# EXERCISE:
Copy out every line of the records that contains the string "will", with case counting.

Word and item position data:
----

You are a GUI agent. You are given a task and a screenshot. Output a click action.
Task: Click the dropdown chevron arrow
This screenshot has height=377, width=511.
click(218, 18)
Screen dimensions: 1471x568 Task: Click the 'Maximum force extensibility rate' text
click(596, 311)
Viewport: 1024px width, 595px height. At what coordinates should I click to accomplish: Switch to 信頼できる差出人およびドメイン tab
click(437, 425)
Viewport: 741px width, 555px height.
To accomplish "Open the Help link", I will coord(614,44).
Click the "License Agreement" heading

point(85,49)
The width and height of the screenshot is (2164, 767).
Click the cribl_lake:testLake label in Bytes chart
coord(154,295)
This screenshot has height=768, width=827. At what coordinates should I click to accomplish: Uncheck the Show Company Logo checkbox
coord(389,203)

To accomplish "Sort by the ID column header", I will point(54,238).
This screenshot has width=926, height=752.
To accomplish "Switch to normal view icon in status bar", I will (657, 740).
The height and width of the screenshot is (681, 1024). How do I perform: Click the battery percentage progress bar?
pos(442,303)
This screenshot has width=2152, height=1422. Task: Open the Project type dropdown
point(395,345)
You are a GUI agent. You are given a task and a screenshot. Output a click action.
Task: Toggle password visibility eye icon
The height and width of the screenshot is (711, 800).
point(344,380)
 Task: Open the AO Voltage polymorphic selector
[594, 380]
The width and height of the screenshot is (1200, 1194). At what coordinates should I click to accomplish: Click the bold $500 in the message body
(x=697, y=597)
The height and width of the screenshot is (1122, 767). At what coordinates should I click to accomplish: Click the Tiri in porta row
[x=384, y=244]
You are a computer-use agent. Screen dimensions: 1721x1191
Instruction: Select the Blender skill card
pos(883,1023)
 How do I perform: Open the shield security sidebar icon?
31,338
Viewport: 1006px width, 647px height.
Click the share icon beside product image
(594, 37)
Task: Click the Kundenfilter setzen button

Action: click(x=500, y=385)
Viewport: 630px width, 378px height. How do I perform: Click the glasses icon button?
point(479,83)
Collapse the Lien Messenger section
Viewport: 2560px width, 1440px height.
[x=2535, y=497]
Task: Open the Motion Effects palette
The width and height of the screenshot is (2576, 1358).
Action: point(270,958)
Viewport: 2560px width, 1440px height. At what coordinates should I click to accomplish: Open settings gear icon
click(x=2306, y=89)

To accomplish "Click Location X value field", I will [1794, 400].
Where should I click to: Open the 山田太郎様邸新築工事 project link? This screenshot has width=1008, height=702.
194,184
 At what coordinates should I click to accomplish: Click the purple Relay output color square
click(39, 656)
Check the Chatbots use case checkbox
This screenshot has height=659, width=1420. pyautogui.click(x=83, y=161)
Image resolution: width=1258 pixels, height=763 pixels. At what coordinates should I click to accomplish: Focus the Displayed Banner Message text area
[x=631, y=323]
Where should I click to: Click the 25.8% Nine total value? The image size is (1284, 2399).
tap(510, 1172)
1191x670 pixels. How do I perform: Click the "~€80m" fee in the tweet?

----

# ANSWER FOR THE TASK:
To accomplish "Open the Help link", I will coord(614,44).
To accomplish "Sort by the ID column header", I will point(54,238).
To accomplish "Switch to normal view icon in status bar", I will (657, 740).
To accomplish "Click Location X value field", I will [1794, 400].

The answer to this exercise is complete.